O nosso bem-estar fica para depois

Podemos evocar todos os motivos do mundo para justificar a procrastinação. Tanto faz. O importante não está em reconhecer as causas; está, sim, em reeducar a nossa mente quando a vontade de Adiar nos toca. É possível e só faz bem. (...) Eu escrevo para propor uma alternativa: a imaginação. Vislumbrem o falhanço.


Facto: o ser humano está biologicamente programado para obter prazer e procurar a felicidade. Quando confrontado com algo potenciador de sofrimento - físico ou emocional -, há dois caminhos a seguir: o ataque ou a fuga. Importa focar na segunda opção, porque saibam, caros leitores, que fugimos muitas vezes - das nossas tarefas, das nossas funções no trabalho e noutros contextos, e, sim, dos nossos sonhos. Aparentemente, é o mais fácil, ou o mais cómodo. Deixem-me, pois, apresentar-vos outra verdade: nem sempre temos razões concretas para tal; para fugirmos. Em muitos casos - diz-nos o ditado -, estamos apenas a ‘adiar o inadiável’. A procrastinar, em bom rigor.


Permitam-me, desde já, desenganar-vos. A procrastinação não é desleixo, nem nenhuma forma mascarada de preguiça. Também não é nenhum problema emocional ou psiquiátrico. Na verdade, são muitos os que procrastinam por autoconfiança e maior autonomia; por saberem que, mesmo sob pressão, fazem o que tem de ser feito. O problema surge quando este adiamento se traduz em ansiedade e sentimentos de culpa. Perante essa possibilidade, chegamos a um dado interessante: há algo de irónico na nossa natureza. Embora a decisão de adiarmos uma tarefa menos agradável, por exemplo, cause um alívio de curto prazo, essa tranquilidade, eventualmente, converte-se em stress. Reflitam sobre esta premissa: conscientemente, evitamos - fugimos! - o sofrimento de começar algo para, depois, experienciarmos uma dor ainda maior: a impaciência, a irritabilidade e a dor do tempo perdido.

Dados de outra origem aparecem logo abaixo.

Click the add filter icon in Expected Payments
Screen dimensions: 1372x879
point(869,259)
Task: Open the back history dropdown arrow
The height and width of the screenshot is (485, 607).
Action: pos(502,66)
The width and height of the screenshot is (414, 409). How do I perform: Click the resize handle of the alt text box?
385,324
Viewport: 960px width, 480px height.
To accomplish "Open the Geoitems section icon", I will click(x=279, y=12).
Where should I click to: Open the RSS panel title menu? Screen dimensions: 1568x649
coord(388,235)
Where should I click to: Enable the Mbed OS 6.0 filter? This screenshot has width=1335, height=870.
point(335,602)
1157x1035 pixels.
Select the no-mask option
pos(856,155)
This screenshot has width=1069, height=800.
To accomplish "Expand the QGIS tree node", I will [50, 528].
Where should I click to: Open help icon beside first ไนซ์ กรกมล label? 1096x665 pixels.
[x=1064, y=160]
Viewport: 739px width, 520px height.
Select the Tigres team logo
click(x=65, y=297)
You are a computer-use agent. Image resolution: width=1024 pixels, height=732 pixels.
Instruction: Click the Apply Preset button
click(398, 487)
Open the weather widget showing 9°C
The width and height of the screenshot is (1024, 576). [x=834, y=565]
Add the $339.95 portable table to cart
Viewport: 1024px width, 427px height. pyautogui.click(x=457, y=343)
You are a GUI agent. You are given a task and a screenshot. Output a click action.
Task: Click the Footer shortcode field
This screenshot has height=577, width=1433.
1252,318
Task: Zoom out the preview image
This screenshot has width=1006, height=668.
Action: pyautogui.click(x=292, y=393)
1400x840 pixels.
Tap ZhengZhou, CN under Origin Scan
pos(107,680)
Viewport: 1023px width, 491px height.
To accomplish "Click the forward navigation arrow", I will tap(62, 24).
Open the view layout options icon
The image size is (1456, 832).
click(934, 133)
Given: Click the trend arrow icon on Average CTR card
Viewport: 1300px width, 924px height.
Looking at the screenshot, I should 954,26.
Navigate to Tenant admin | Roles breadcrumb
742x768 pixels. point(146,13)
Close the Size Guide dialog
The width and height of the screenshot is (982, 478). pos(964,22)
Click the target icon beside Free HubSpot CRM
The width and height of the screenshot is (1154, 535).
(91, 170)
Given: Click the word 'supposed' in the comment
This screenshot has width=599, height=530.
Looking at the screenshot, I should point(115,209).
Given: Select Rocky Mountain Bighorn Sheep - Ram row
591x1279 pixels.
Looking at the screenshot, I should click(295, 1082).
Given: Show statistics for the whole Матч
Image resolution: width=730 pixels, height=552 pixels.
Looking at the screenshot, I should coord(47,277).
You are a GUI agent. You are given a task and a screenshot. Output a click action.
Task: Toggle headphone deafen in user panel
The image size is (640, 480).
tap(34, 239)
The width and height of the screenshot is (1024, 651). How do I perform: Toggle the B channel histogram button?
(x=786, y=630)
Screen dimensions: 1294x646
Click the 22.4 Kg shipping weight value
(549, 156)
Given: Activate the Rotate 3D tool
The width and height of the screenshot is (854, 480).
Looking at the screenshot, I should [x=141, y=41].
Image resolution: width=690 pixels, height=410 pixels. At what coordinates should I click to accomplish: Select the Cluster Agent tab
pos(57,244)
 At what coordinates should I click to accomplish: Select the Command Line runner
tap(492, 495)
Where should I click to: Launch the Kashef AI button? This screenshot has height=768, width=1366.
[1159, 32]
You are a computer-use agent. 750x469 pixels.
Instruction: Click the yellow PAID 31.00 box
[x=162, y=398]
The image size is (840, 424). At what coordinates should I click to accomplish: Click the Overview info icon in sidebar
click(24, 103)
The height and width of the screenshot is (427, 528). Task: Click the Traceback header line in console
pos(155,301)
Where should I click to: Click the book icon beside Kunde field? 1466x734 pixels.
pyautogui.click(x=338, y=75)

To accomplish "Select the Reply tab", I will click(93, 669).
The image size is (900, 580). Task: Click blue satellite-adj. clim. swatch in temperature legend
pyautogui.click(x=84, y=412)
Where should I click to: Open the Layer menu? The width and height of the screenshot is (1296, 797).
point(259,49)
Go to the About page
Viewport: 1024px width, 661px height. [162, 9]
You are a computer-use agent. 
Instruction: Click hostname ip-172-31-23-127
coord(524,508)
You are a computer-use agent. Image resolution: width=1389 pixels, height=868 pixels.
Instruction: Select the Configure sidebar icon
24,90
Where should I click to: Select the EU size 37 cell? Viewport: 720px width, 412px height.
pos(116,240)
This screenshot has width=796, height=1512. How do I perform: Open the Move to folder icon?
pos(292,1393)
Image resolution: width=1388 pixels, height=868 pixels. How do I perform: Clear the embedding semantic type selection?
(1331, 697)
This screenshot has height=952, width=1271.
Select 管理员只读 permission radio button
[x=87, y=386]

Podemos evocar todos os motivos do mundo para justificar a procrastinação: a falta de energia, uma personalidade tendencialmente depressiva, menor capacidade de organização, o desprazer que a tarefa causa, ou a chuva. Tanto faz. O importante não está em reconhecer as causas; está, sim, em reeducar a nossa mente quando a vontade de Adiar nos toca. É possível e só faz bem.


Há alguns conselhos práticos a seguir. Listar as tarefas por escala de prioridades, ou eliminar distrações, como a televisão e as redes sociais, são dicas que todos deveremos seguir. Mas escrevo para propor uma alternativa: a imaginação. Vislumbrem o falhanço. A pergunta é: qual será a consequência do adiamento? Pode ser uma imagem profissional manchada. Um amigo chateado, talvez. Só vocês saberão. E, por mais desagradável que possa ser criar esta imagem mental - do nosso potencial insucesso -, deixo-vos uma garantia: o impulso para a ação vai chegar. Vejam este método como um estimulante, mas algo muito melhor do que um fármaco: é conhecimento. Podem, agora, questionar: “de que adianta visualizar o falhanço se adio o meu dever justamente por medo de fracassar?”. Eu respondo: feito será melhor do que perfeito. E, se fizerem - seja o que tiverem a fazer -, já sabem que ganharam.


Usem, também, a imaginação para visualizarem a paz dos dias sem compromissos. Coloco, assim, a questão oposta. Qual é o vosso benefício? Desta vez, conheço a resposta, pelo menos em parte. A vantagem é a calma. O bem-estar que não foi adiado.


Quer mantenham o foco nas consequências, quer nos ganhos, recompensem-se assim que cumprirem o vosso dever. Quando o fizerem, sabem que estão perante uma conquista. De tempo e de felicidade.